In 2015, Turtleford Transition School embarked on an ArtsSmarts program that brought music into the classroom. Students participated in a variety of musical activities, including drum circles, as well as discussing music and how they related to it. The program centered on student-driven musical projects. Some of the students made musical movies, some played guitar, or did musical slide presentations of pictures from their lives. One student even wrote a song and recorded it.

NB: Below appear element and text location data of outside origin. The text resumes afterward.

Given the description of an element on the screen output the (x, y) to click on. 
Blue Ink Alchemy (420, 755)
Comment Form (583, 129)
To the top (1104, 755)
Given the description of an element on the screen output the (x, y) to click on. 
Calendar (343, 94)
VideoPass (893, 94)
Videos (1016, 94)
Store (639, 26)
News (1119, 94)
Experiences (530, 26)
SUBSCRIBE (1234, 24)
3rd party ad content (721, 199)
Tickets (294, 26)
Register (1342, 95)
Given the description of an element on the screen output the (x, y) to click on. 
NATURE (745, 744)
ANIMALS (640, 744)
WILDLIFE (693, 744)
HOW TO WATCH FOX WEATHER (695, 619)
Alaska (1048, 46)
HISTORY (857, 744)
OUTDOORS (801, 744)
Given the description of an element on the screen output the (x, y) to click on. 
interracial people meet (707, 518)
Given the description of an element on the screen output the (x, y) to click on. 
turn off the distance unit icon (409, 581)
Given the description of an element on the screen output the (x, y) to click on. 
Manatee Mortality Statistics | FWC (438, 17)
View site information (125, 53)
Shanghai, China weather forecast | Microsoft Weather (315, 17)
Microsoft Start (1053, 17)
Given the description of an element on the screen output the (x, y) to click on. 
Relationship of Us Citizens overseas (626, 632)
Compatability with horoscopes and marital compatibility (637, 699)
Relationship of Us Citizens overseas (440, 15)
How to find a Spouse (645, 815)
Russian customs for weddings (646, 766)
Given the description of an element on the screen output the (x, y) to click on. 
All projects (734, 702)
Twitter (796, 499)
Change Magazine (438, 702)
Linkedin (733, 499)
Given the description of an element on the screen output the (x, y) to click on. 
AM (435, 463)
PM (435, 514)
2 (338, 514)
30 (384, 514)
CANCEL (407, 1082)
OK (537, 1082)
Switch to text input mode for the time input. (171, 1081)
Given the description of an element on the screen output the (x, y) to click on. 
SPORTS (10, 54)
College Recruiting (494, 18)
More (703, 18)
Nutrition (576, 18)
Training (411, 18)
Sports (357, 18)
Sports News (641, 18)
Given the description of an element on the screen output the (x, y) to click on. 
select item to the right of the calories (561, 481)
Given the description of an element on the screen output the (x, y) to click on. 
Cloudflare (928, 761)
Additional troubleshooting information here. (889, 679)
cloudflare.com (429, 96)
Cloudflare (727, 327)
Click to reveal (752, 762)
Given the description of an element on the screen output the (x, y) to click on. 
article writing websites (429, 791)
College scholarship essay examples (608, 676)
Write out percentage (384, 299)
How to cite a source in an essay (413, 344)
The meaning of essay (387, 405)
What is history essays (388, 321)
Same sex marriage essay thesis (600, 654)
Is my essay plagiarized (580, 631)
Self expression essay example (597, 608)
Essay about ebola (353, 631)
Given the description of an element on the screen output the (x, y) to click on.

“The concept for the project revolved around music’s ability to heal,” explains Jay Kimball, program consultant, Saskatchewan Arts Board.“Music allowed students to connect with each other, and opened up creative avenues of self-expression. It was also recognized that music was more important to some of the school’s students than athletics, so the program was a good fit.”
Fred Hegelton, former principal, Turtleford Transition School, says that, “Typically our students struggle in regular classrooms for various reasons. Our main goal is to help them achieve high school graduation.”
The project evolved from a collaboration between secondary Music Teacher Kevin Martin and Music Therapist and Singer/Songwriter Carmen Loncar. “When we heard Carmen was available to do an ArtsSmarts music program, we jumped at the opportunity,” he adds. “She’d visited our school earlier, and performed, so a connection had already been made.”
Kevin Martin, music teacher, Turtleford Transition School, explains that, “The goal of the project was to engage students and keep them coming back to school through positive experiences.
“Creativity and student-directed learning are the main benefits when music is involved,” he adds. “Working with music is all about looking inside yourself. The students become engaged with something that has meaning to them, and they show up for school every day.”
Hegelton goes on to say, “The program was highly successful. I was worried that students would be reluctant to come out of their shells, but Carmen’s respectful approach led to enthusiastic responses. Carmen and Kevin were able to tap into student’s love of music and also convince them they could create it for themselves.”
The project, made possible by ArtSmarts Saskatchewan, funding from the Saskatchewan Arts Board, SaskCulture and Saskatchewan Lotteries, wrapped up in April, with a celebration of music, where the students presented their projects, songs, and slideshows.
Martin notes that, the arts are a great way to inspire students. It’s important to give students opportunities to be creative, he says. “If you can get students to think ‘I can do this’, you’ve helped them succeed.”
The ArtsSmarts Saskatchewan program is now called Artists in Schools and is still funded through a partnership of Saskatchewan Arts Board, SaskCulture and the Saskatchewan Ministry of Education.